In 1999, LTP, one the plaintiffs in this case, was assigned an existing sublease for a 9.3-acre portion of the Master Leasehold (the "sublease"). LTP's goal was to offer Wright Amendment-compliant air passenger service out of Love Field in cooperation with Legend Airlines ("Legend"). LTP would construct a six-gate Lemmon Avenue Terminal and a parking garage on its 9.3-acre parcel, and would license the six gates to Legend.

LTP completed construction of the Lemmon Avenue Terminal by early 2000, and Legend began offering scheduled passenger service from the terminal later that year. The operations were not profitable. After eight months, in December 2000, Legend stopped flying and entered bankruptcy proceedings. Another airline, Atlantic Southeast Airlines, offered scheduled passenger service from the Lemmon Avenue Terminal between July 2000 and May 2001, but ultimately moved its operations to the 26-gate main terminal owned and operated by Dallas. LTP attempted to market its gates to other potential users, but no commercial airline was interested in leasing the gates.

In 2003, plaintiff VA, an entity having common ownership with LTP, invested $6.5 million to acquire the entire 26.8-acre Master Lease. LTP and VA continued their efforts to attract another airline to use the Lemmon Avenue Terminal. They were able to earn some income (though not enough to cover the monthly payments on the Master Lease) through rentals of the parking garage and other portions of their property to an aviation freight company, a limousine company, two automobile dealerships, an aviation reservation service, and several wireless telecommunications companies. But, as before, no airline was willing to lease the gates at the Lemmon Avenue Terminal.
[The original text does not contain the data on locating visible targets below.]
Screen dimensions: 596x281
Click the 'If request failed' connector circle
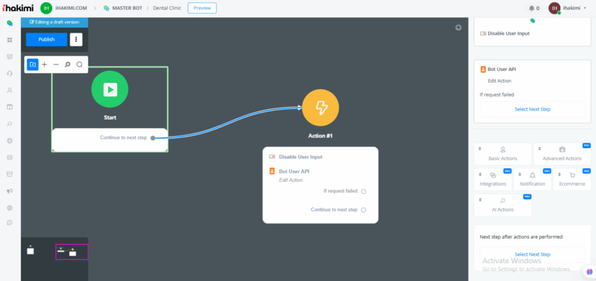(364, 191)
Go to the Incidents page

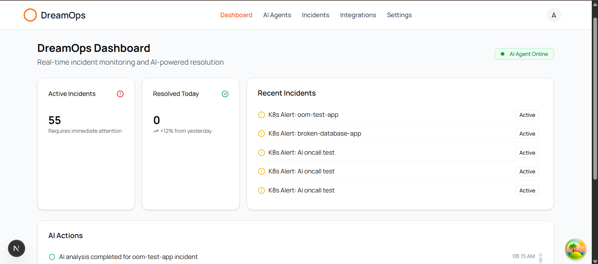tap(315, 15)
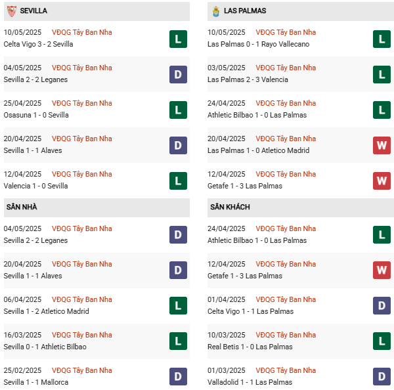394x390 pixels.
Task: Click the SEVILLA team name header
Action: (x=33, y=11)
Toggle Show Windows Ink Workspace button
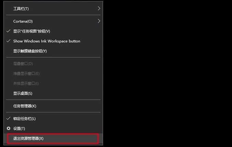This screenshot has width=232, height=147. 47,41
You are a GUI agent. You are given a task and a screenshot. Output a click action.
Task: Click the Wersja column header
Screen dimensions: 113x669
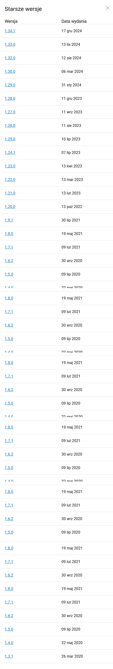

Throughout this period, Southwest Airlines and other airlines offered Wright Amendment-compliant passenger service out of the main terminal. Love Field had been a Southwest hub since the airline's founding, and Southwest had long lobbied Congress to loosen restrictions on Love Field-ideally by repealing the Wright Amendment. In 2004, Southwest resumed its efforts with a campaign entitled "Wright is Wrong." In 2005, Congress responded by adding Missouri to the list of permitted destinations, but otherwise left the restrictions on Love Field in place.